In compulsively readable fashion, Stuart Kelly reveals details about tantalizing vanished works by the famous, the acclaimed, and the influential, from the time of cave drawings to the late twentieth century. Here are the true stories behind stories, poems, and plays that now exist only in imagination:
- Aristophanes' Heracles, the Stage Manager was one of the playwright's several spoofs that disappeared.
- Love's Labours Won may have been a sequel to Shakespeare's Love's Labours Lost or was it just an alternative title for The Taming of the Shrew?
- Jane Austen's incomplete novel Sanditon was a critique of hypochondriacs and cures started when the author was fatally ill.
- Nikolai Gogol burned the second half of Dead Souls after a religious conversion convinced him that literature was paganism.
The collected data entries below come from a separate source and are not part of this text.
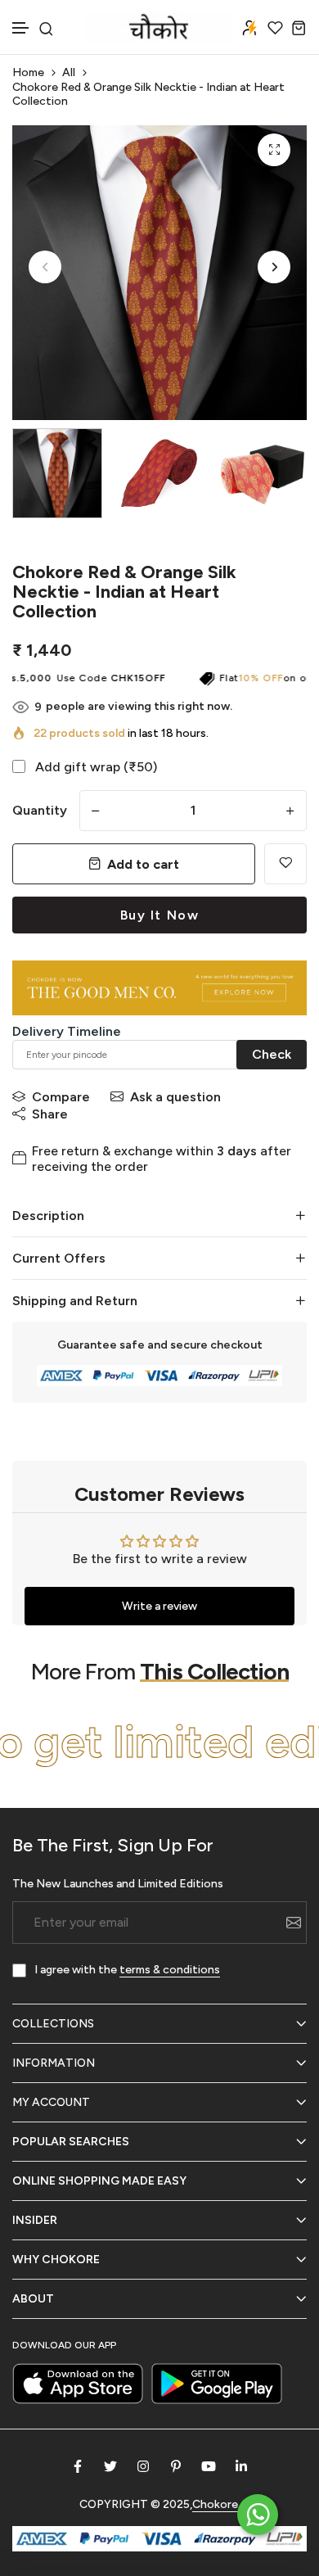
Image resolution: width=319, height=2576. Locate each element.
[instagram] (143, 2466)
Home (28, 72)
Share (50, 1114)
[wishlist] (275, 27)
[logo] (158, 27)
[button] (21, 28)
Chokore (215, 2504)
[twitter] (110, 2466)
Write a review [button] (159, 1606)
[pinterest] (176, 2466)
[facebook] (77, 2466)
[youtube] (208, 2466)
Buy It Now (160, 915)
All (68, 72)
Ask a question (175, 1097)
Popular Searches (70, 2142)
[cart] (299, 27)
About (33, 2299)
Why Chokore (56, 2259)
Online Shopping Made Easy (99, 2181)
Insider (34, 2220)
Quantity (39, 810)
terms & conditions (169, 1970)
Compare (61, 1097)
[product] (274, 149)
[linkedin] (241, 2466)
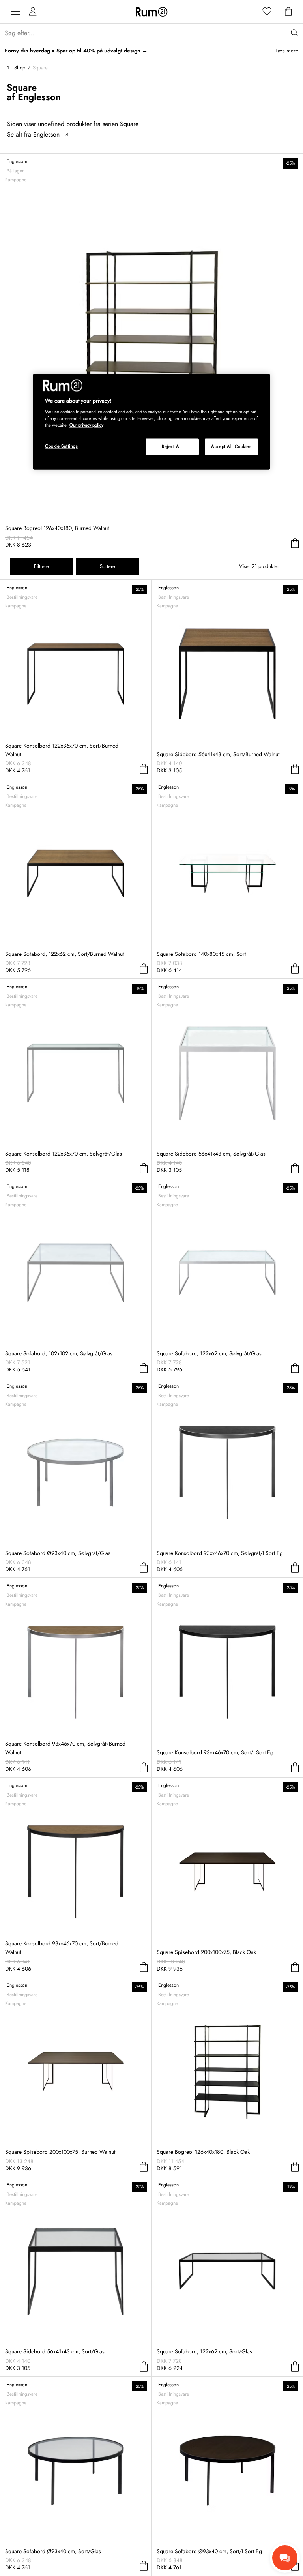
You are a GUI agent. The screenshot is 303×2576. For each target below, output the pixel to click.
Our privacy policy (86, 425)
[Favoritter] (267, 12)
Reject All (172, 447)
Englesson (39, 97)
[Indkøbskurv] (288, 12)
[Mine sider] (32, 12)
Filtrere (41, 566)
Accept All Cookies (231, 447)
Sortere (107, 566)
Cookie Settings (61, 446)
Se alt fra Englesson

- Some of the thousand pages of William Burroughs's original Naked Lunch were stolen and sold on the street by Algerian street boys.
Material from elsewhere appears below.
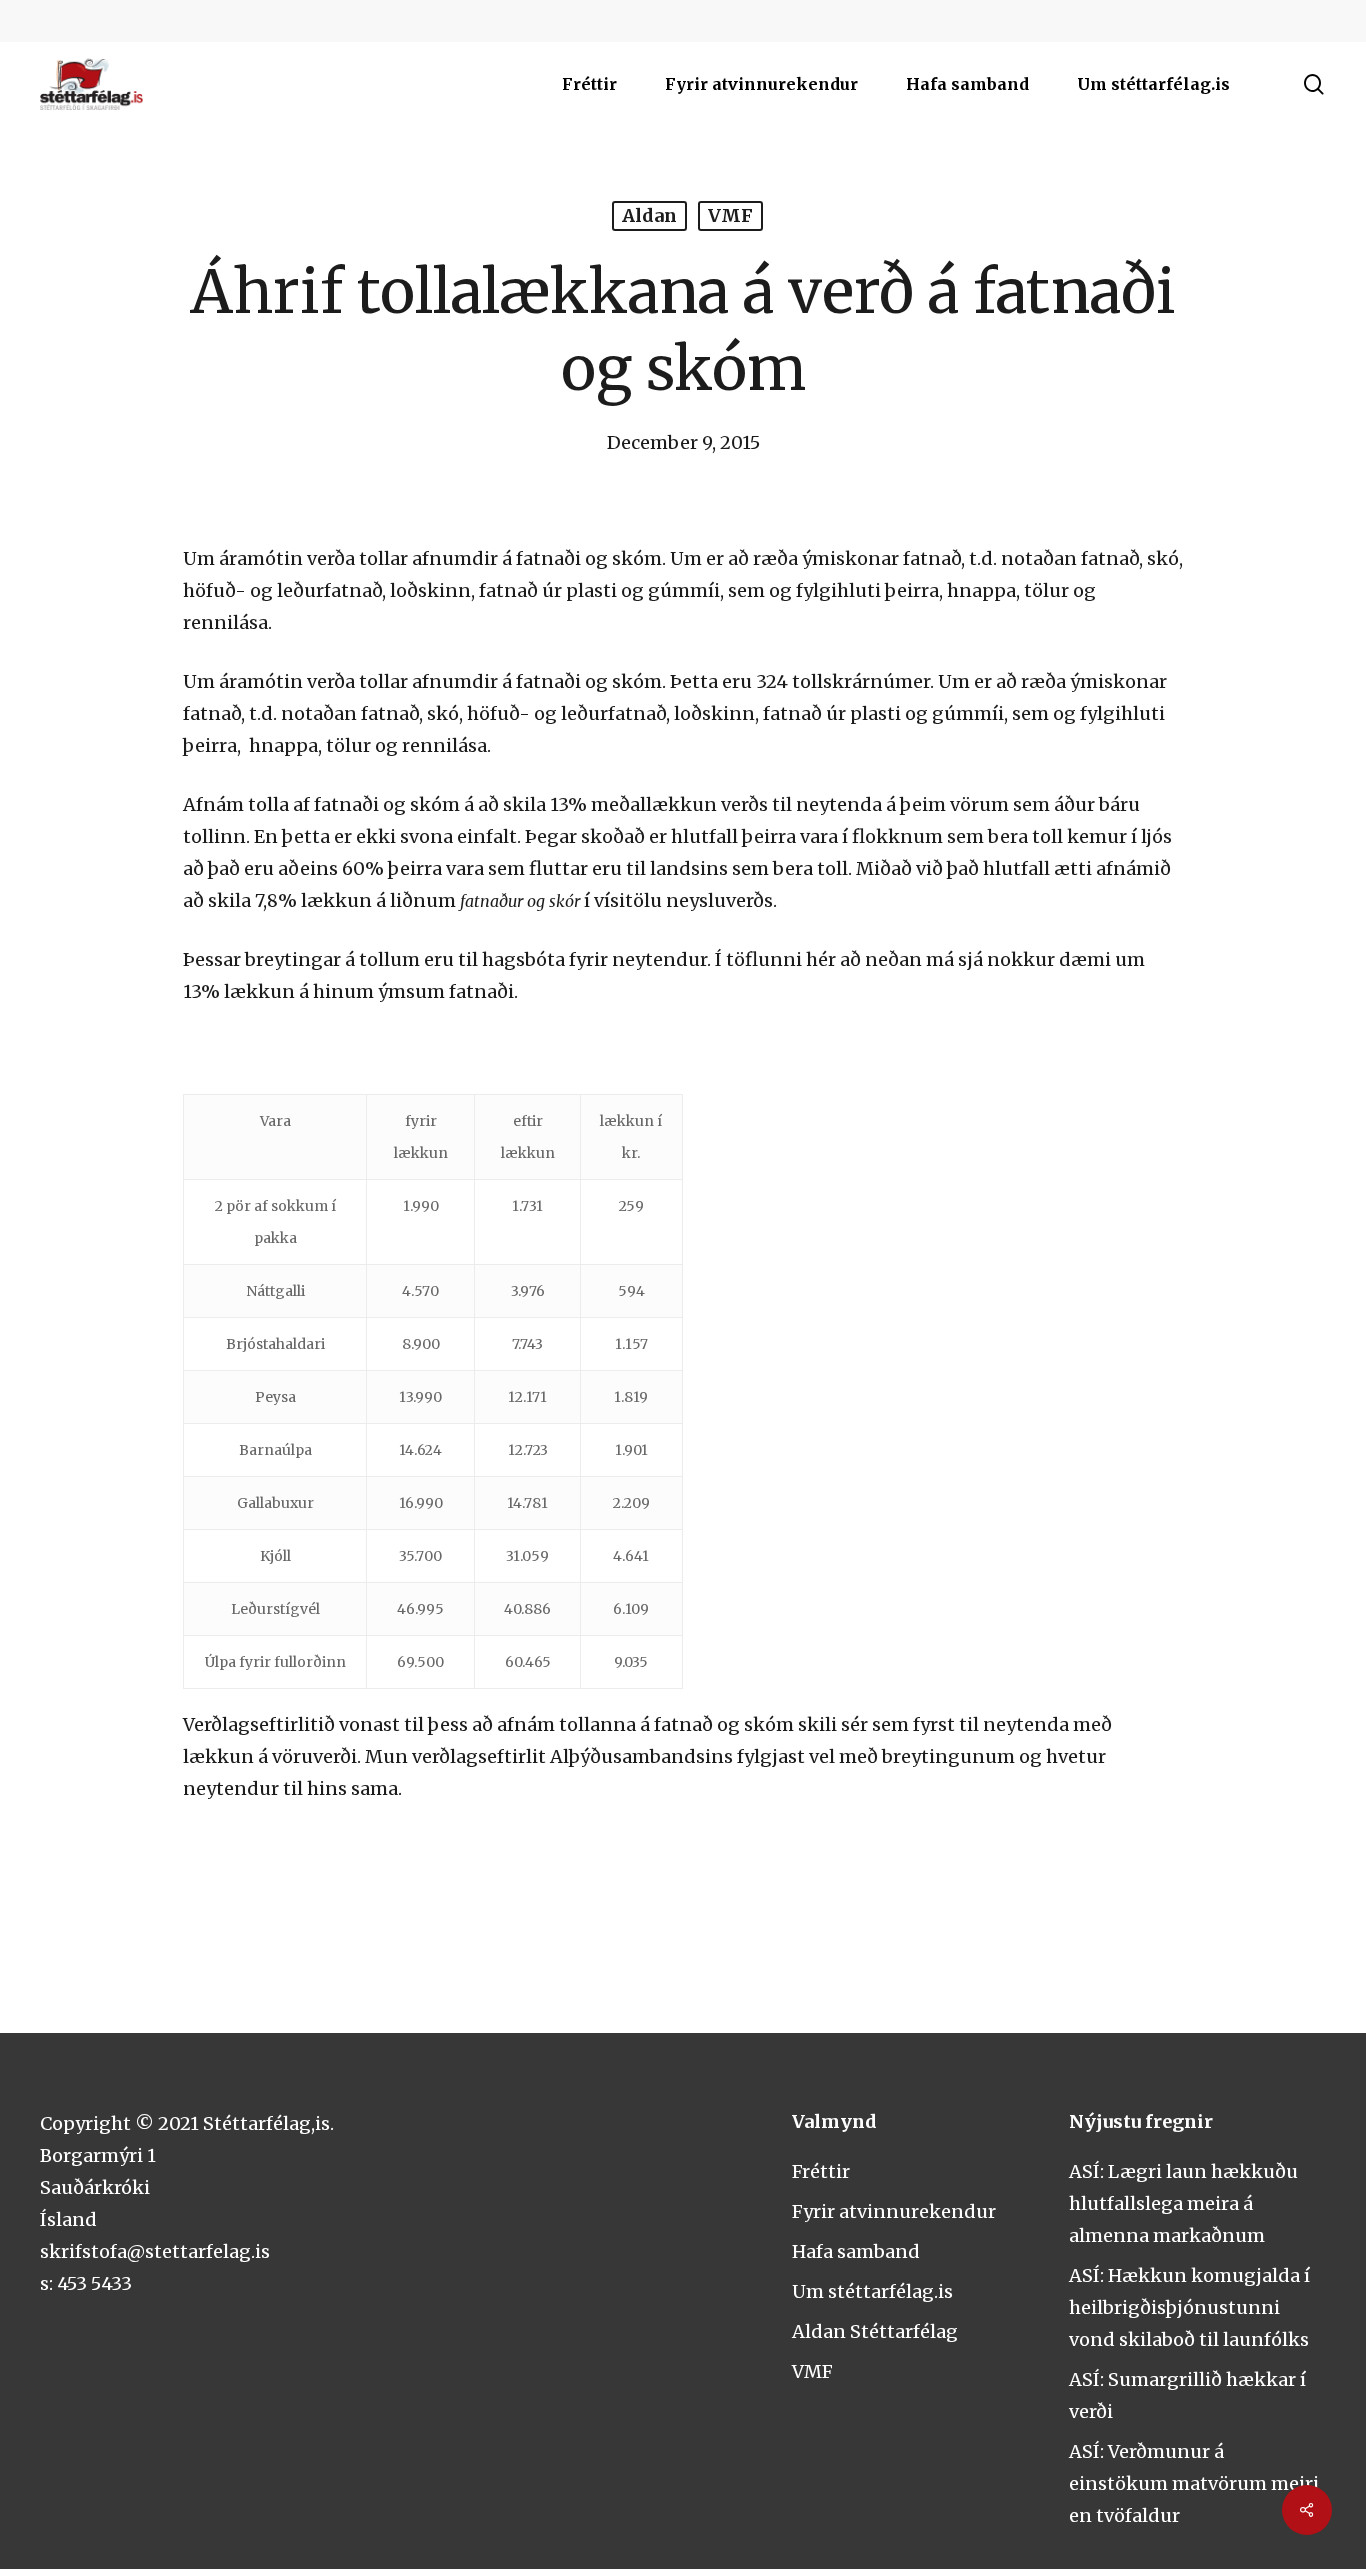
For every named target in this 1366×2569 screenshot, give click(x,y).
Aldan (649, 215)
- Sylvia Plath's widower, Ted Hughes, claimed that the 130 pages of her second novel, perhaps based on their marriage, were lost after her death.
Whether destroyed (Socrates' versions of
Aesop's Fables), misplaced (Malcolm Lowry's
Ultramarine was pinched from his publisher's car), interrupted by the author's death (Robert Louis Stevenson's
Weir of Hermiston), or simply never begun (Vladimir Nabokov's
Speak, America, a second volume of his memoirs), these missing links create a history of literature for a parallel world. Civilized and satirical, erudite yet accessible,
The Book of Lost Books is itself a find.
Review
"An absolute joy...Kelly's book is as appealing for what it is not as for what it is. In an age of slapdash laundry lists of places to see before you die...The Book of Lost Books is a work of great passion, insight and scholarship." Joe Queenan, The New York Times Book Review
Review
"Each lost book has an underlying tale waiting to be read and treasured. This fantastic compendium is highly recommended for academic and larger public libraries and book lovers everywhere." Library Journal
Review
"[O]ften witty and sometimes poignant....The Book of Lost Books leaves us pensive, imagining all the works that are well and truly lost...and thankful for what remains." Jane Smiley, The Los Angeles Times
Review
"Never let it be said that there are too many books in the world when so many great ones got away all those books we don't have because they were variously left on trains, burned, lost, neglected, abandoned, unstarted, or cruelly cut short by the author's demise. After reading Stuart Kelly's clever and enjoyable book, you will feel positively grateful that any survived at all." Lynne Truss, author of Eats, Shoots & Leaves
Review
"A fascinating story about writing, which should be quite new to most people and certainly deserves to be preserved. Stuart Kelly should be allowed to browse among all the libraries of the world." Muriel Spark, author of The Finishing School
About the Author
Stuart Kelly studied English language and literature at Balliol College, Oxford, where he gained a first-class degree. He is a frequent reviewer for Scotland on Sunday and lives with his wife in Edinburgh.